Record list
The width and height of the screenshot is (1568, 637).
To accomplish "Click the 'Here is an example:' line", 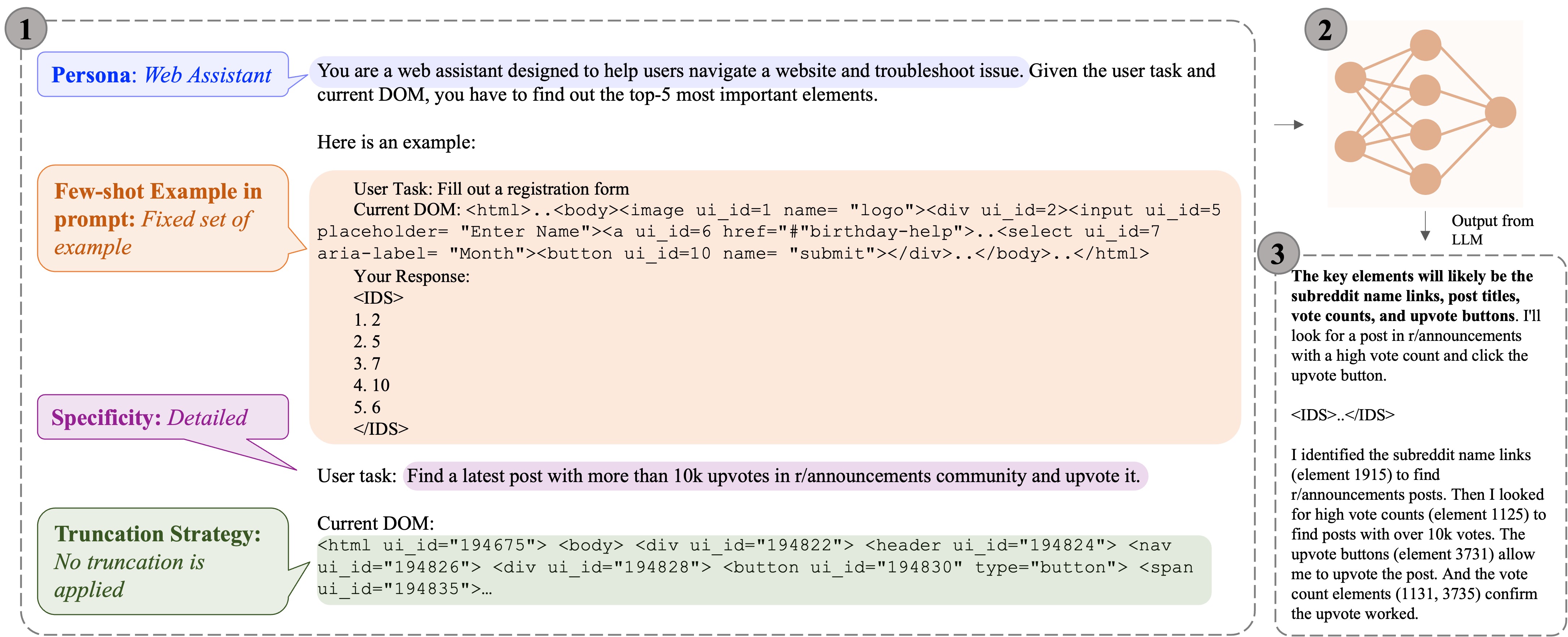I will click(396, 142).
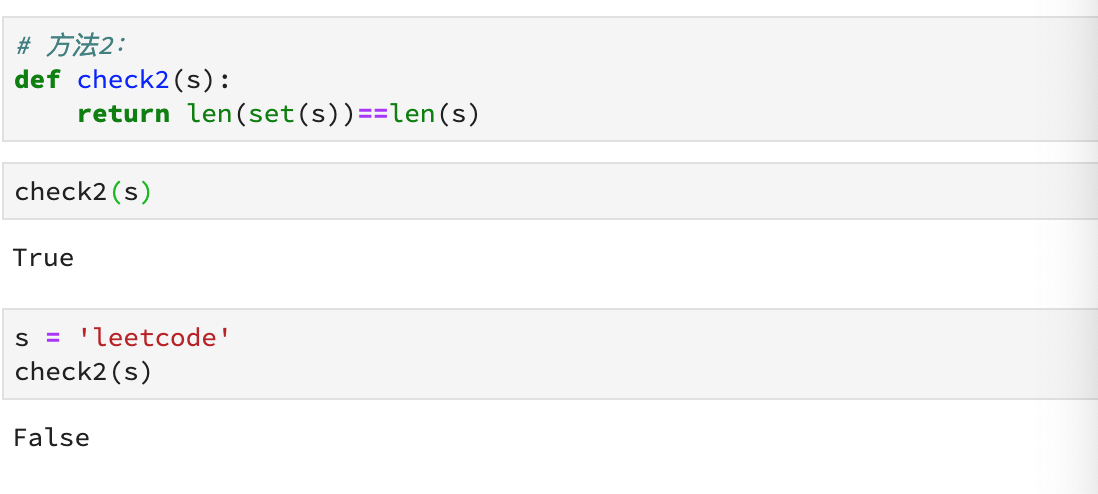Focus the cell containing only 'check2(s)'

(600, 192)
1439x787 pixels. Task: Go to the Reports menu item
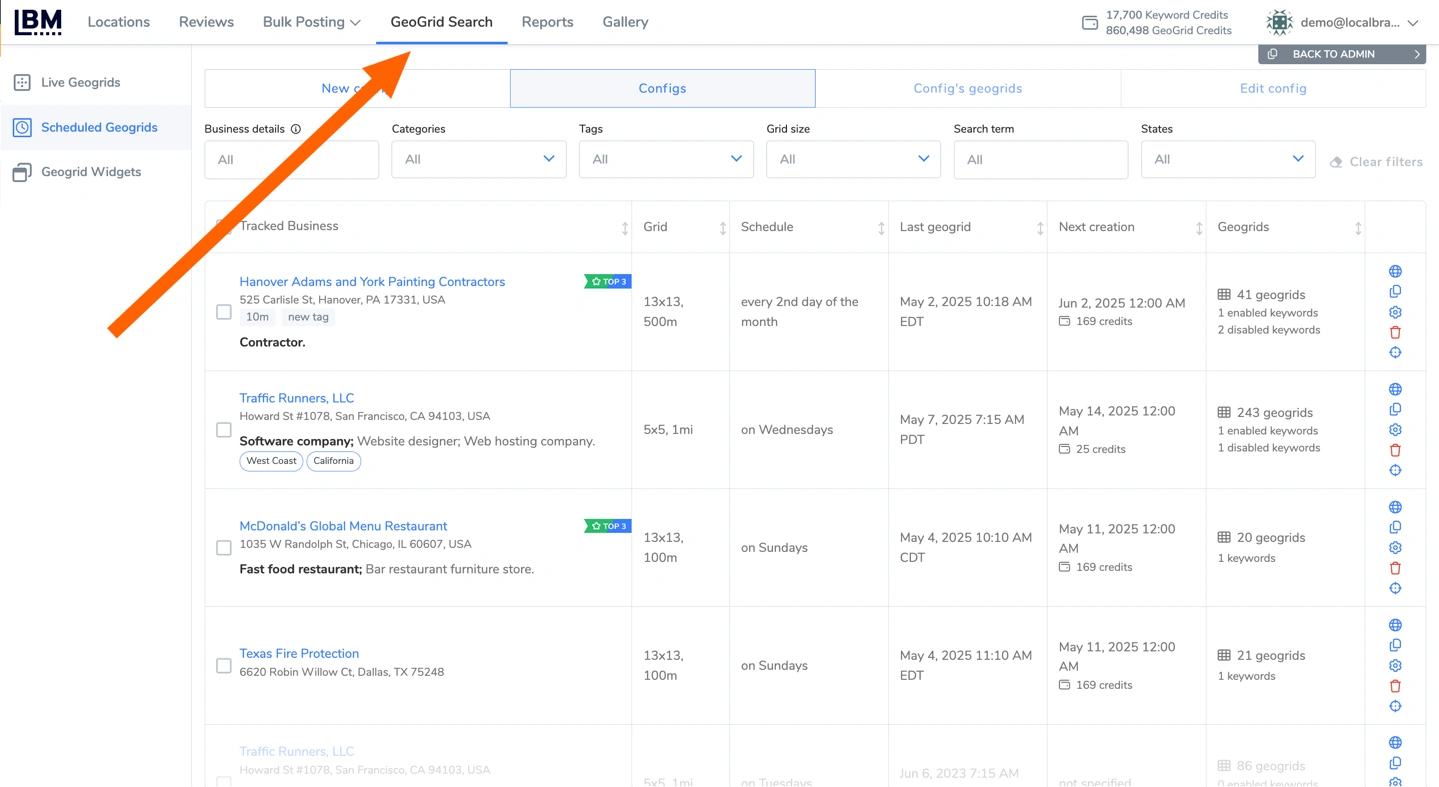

What the task requires
Count the lines in the listing above that contain the string "width" and give only the number.

Result of the task
1